→ What this task involves: Print the complete set of entries exactly.

^^^^

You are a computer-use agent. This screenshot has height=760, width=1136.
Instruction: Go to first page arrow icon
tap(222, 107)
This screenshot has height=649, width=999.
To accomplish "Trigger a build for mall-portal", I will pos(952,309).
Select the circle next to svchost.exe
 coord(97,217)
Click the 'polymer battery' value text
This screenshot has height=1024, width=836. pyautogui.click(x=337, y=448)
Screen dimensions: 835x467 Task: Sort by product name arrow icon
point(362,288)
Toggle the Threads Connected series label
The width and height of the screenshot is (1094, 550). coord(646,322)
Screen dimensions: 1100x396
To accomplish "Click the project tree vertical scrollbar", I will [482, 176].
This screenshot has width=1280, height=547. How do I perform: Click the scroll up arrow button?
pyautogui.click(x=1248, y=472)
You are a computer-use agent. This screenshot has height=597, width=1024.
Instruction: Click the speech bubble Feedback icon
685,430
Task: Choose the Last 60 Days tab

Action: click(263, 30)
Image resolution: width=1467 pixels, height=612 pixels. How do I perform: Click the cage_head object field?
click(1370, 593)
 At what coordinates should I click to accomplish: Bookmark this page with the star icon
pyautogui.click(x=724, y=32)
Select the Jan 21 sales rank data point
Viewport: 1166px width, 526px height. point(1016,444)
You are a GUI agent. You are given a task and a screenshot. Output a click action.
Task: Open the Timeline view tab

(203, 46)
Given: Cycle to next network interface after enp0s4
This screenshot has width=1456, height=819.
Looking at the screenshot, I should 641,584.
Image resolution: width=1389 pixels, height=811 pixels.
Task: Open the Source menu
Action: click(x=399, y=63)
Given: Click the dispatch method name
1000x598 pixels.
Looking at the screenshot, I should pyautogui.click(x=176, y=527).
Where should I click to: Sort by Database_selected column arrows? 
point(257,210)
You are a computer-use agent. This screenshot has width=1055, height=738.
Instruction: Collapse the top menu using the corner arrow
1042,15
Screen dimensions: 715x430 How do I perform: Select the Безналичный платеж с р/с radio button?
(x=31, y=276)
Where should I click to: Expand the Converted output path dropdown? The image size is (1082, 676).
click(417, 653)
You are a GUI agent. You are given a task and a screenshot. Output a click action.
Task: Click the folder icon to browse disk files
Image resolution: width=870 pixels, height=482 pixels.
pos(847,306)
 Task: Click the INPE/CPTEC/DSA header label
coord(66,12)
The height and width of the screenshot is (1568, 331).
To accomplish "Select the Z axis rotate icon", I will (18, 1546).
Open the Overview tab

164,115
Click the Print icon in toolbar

^^^^

→ Answer section:
You are a computer-use agent. This screenshot has height=760, width=1136.
Instruction: Go to first page arrow icon
tap(222, 107)
This screenshot has height=649, width=999.
To accomplish "Trigger a build for mall-portal", I will pos(952,309).
Select the circle next to svchost.exe
 coord(97,217)
Click the 'polymer battery' value text
This screenshot has height=1024, width=836. pyautogui.click(x=337, y=448)
Screen dimensions: 835x467 Task: Sort by product name arrow icon
point(362,288)
Toggle the Threads Connected series label
The width and height of the screenshot is (1094, 550). coord(646,322)
Screen dimensions: 1100x396
To accomplish "Click the project tree vertical scrollbar", I will [482, 176].
This screenshot has width=1280, height=547. How do I perform: Click the scroll up arrow button?
pyautogui.click(x=1248, y=472)
You are a computer-use agent. This screenshot has height=597, width=1024.
Instruction: Click the speech bubble Feedback icon
685,430
Task: Choose the Last 60 Days tab

Action: click(263, 30)
Image resolution: width=1467 pixels, height=612 pixels. How do I perform: Click the cage_head object field?
click(1370, 593)
 At what coordinates should I click to accomplish: Bookmark this page with the star icon
pyautogui.click(x=724, y=32)
Select the Jan 21 sales rank data point
Viewport: 1166px width, 526px height. point(1016,444)
You are a GUI agent. You are given a task and a screenshot. Output a click action.
Task: Open the Timeline view tab

(203, 46)
Given: Cycle to next network interface after enp0s4
This screenshot has width=1456, height=819.
Looking at the screenshot, I should 641,584.
Image resolution: width=1389 pixels, height=811 pixels.
Task: Open the Source menu
Action: click(x=399, y=63)
Given: Click the dispatch method name
1000x598 pixels.
Looking at the screenshot, I should pyautogui.click(x=176, y=527).
Where should I click to: Sort by Database_selected column arrows? 
point(257,210)
You are a computer-use agent. This screenshot has width=1055, height=738.
Instruction: Collapse the top menu using the corner arrow
1042,15
Screen dimensions: 715x430 How do I perform: Select the Безналичный платеж с р/с radio button?
(x=31, y=276)
Where should I click to: Expand the Converted output path dropdown? The image size is (1082, 676).
click(417, 653)
You are a GUI agent. You are given a task and a screenshot. Output a click action.
Task: Click the folder icon to browse disk files
Image resolution: width=870 pixels, height=482 pixels.
pos(847,306)
 Task: Click the INPE/CPTEC/DSA header label
coord(66,12)
The height and width of the screenshot is (1568, 331).
To accomplish "Select the Z axis rotate icon", I will (18, 1546).
Open the Overview tab

164,115
Click the Print icon in toolbar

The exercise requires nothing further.